-- Start of QUOTED PASSAGE --

High Court Of Gujarat|16 April, 2012
|

JUDGMENT / ORDER

IN THE HIGH COURT OF GUJARAT AT AHMEDABAD
FIRST APPEAL No. 5106 of 1998
To
FIRST APPEAL No. 5108 of 1998
For Approval and Signature:
HONOURABLE MR.JUSTICE KS JHAVERI
========================================================= 1 Whether Reporters of Local Papers may be allowed to see the judgment ?
2 To be referred to the Reporter or not ?
3 Whether their Lordships wish to see the fair copy of the judgment ?
4 Whether this case involves a substantial question of law as to the interpretation of the constitution of India, 1950 or any order made thereunder ?
5 Whether it is to be circulated to the civil judge ?
=========================================================
NEW INDIA ASSURANCE CO.LTD. - Appellant(s)
Versus
GAJIBA WD/O GAGUJI NATVARSINH VAGHELA & 2 - Defendant(s)
========================================================= Appearance :
MR VIBHUTI NANAVATI for Appellant(s) : 1, NOTICE SERVED for Defendant(s) : 1, 3, NOTICE UNSERVED for Defendant(s) : 2, =========================================================
CORAM : HONOURABLE MR.JUSTICE KS JHAVERI
Date : 16/04/2012
COMMON ORAL JUDGMENT
1.0 The appellant Insurance Company has preferred these appeals against the common judgment and award dated 18.04.1998 passed by the M.A.C.T.(Main), Palanpur (for short, “the Tribunal”) in M.A.C.P. Nos. 3 of 1984, 121 of 1984 and 156 of 1984 whereby, the said claim petitions were partly allowed.

-- End of QUOTED PASSAGE --
-- Start of EXTRACTED DATA --

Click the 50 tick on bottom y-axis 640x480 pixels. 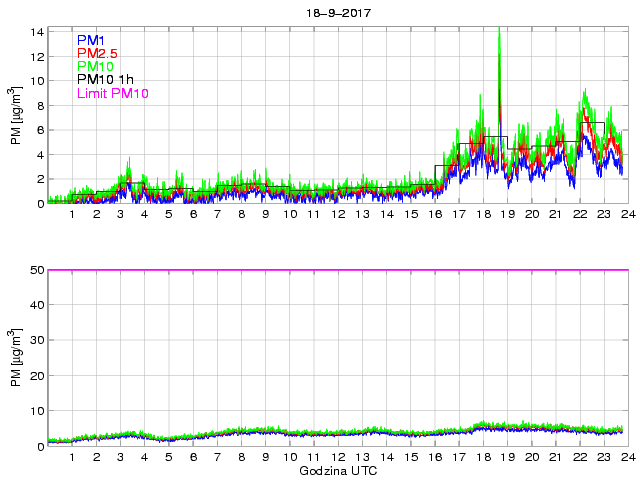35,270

-- End of EXTRACTED DATA --
-- Start of EXTRACTED DATA --

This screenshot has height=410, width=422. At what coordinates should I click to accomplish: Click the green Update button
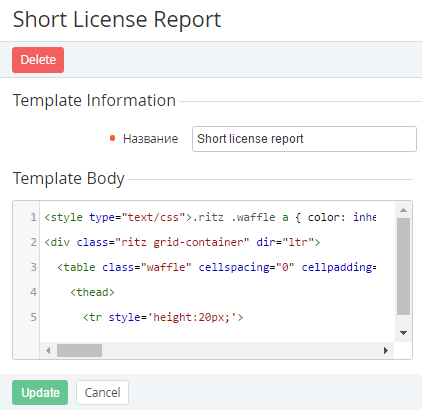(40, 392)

-- End of EXTRACTED DATA --

(JOB A)
In the court judgment, explain in one to three sentences why the M.A.C.T.(Main), Palanpur is called "the Tribunal".
(JOB B)
Write the next part of the court judgment, starting after its last sentence.

(TASK RESPONSE A)
The judgment uses "the Tribunal" as a short name for the M.A.C.T.(Main), Palanpur. That body passed the common judgment and award dated 18.04.1998 in M.A.C.P. Nos. 3 of 1984, 121 of 1984 and 156 of 1984, which the Insurance Company is appealing.

(TASK RESPONSE B)
2.0 The facts as emerging from the record are that on 29.10.1983, the labourers were going in the tractor No.GAE-6595 and trailer No.GRO-2368 for loading pebbles and at that time the trailer was overturned and as a result, two labours were died and another was injured. Therefore, the original claimants filed these petitions for the compensation. The Tribunal, by impugned award, partly allowed the claim petitions. Hence, the present appeals.
3.0 Heard learned counsel for the appellant. Though served none appears on behalf of respondents no. 1 and 3. The challenge to the award is that the deceased and injured were traveling on a Tractor and as per the provisions of Section 95 of the Motor Vehicles Act, “Tractor” is not a “vehicle” meant for carrying passengers. Therefore, no liability can be fastened on the Insurance Company.
4.0 It is not in dispute that the vehicle involved in the accident is a Tractor. Under Section 95 of the Motor Vehicles Act, “Tractor” has been defined as a vehicle not meant for carrying passengers. Otherwise also, it is a matter of common knowledge that Tractor is not meant for carrying passengers. Whosoever takes a ride on it shall be doing so at his own risk. If some unfortunate event takes place, then neither the Driver of the Tractor nor its Owner could be held liable to pay compensation and if the Tractor is insured with the Insurance Company, then no liability could be fastened on the Insurance Company for the death or injuries sustained in the accident.
5.0 The aforesaid principle has been laid down by a Division Bench of this Court in the case of United India Insurance Co. Ltd.
v. Manjulaben Purshottamdas Patel & ors. reported in 1994 (1) G.L.R. pg. 269 wherein, it has been held that a “Tractor” or a “Trailer” being a “goods vehicle”, the Insurance Company could not be made liable to pay compensation.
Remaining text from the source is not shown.